Farm Contractors Ireland (FCI) has insisted that its members’ tractors should be exempt from the planned NCT-style testing of tractors.

As revealed by the Irish Farmers Journal on Friday, proposed rules for the new tractor testing regime would see farmers’ tractors exempt but contractors’ tractors caught in the net for testing.

FCI has outlined why it believes agricultural contractors’ machines should be exempt from testing.

It said work of land-based agricultural contractors in Ireland is very clear, as the work activity:

  • is carried out by a person engaged in an agricultural, horticultural, forestry, farming or fisheries undertaking;
  • is for the purpose only of that agricultural, horticultural, forestry, farming or fisheries undertaking;
  • and

  • is ancillary to, as the case may be, the agricultural, horticultural, forestry, farming or fisheries activities of that undertaking.
  • Contractors’ tractors should be exempt from testing

    FCI insisted that contractors’ tractors should be exempt from testing as they are not haulage tractors.
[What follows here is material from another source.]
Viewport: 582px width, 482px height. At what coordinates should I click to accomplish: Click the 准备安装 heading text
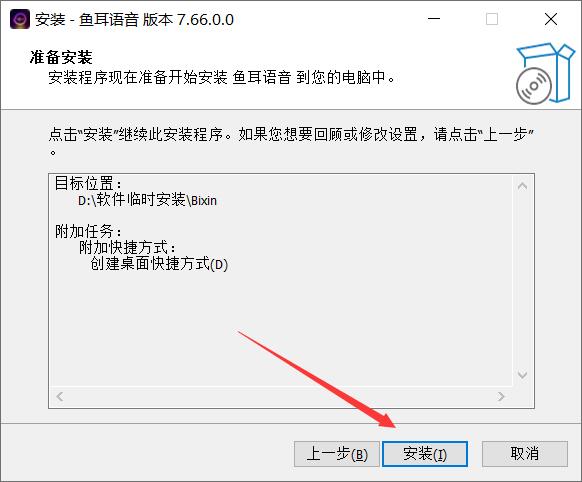tap(61, 58)
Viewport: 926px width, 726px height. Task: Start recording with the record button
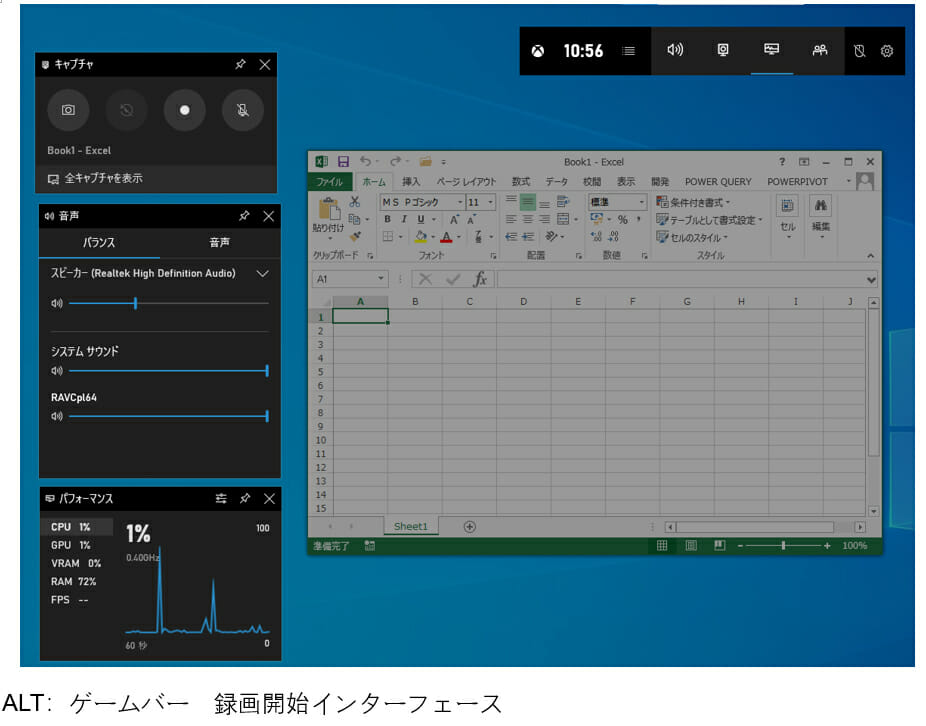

    They are used solely for the transport and transfer of agricultural crops from the field to the farm, farm waste from the farmyard to the field and other agricultural activity.

    Contractors should not be further penalised compared to farming tractor users, the FCI added.

    Further meetings are expected between the farming and contractor associations and the Department of Transport in the coming fortnight.